Item-finding records:

Begin

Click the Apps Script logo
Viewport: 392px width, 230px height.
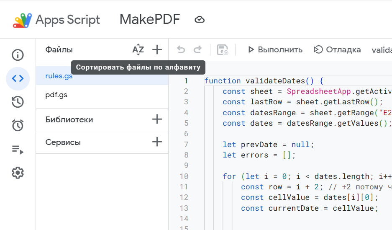coord(23,20)
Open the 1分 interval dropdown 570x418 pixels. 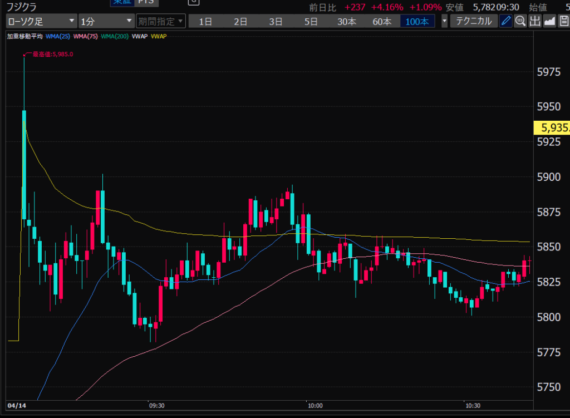click(106, 22)
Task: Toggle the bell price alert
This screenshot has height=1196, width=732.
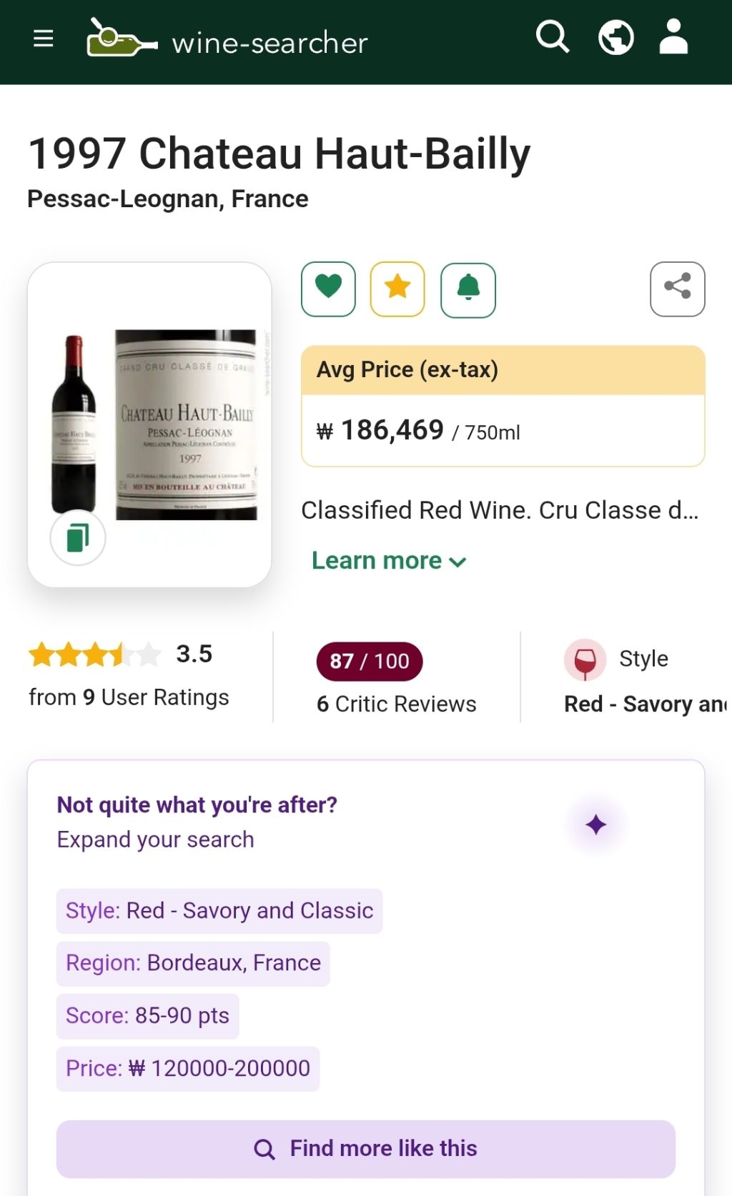Action: point(468,289)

End

■ Exercise
Please lay out everything from the line containing "Task: Toggle the bell price alert" down to the end of the entries as a Markdown table with the columns Row and Entry line, skipping blank lines and leaving the pictures out.

■ Exercise output
| Row | Entry line |
|---|---|
| 1 | Task: Toggle the bell price alert |
| 2 | This screenshot has height=1196, width=732. |
| 3 | Action: point(468,289) |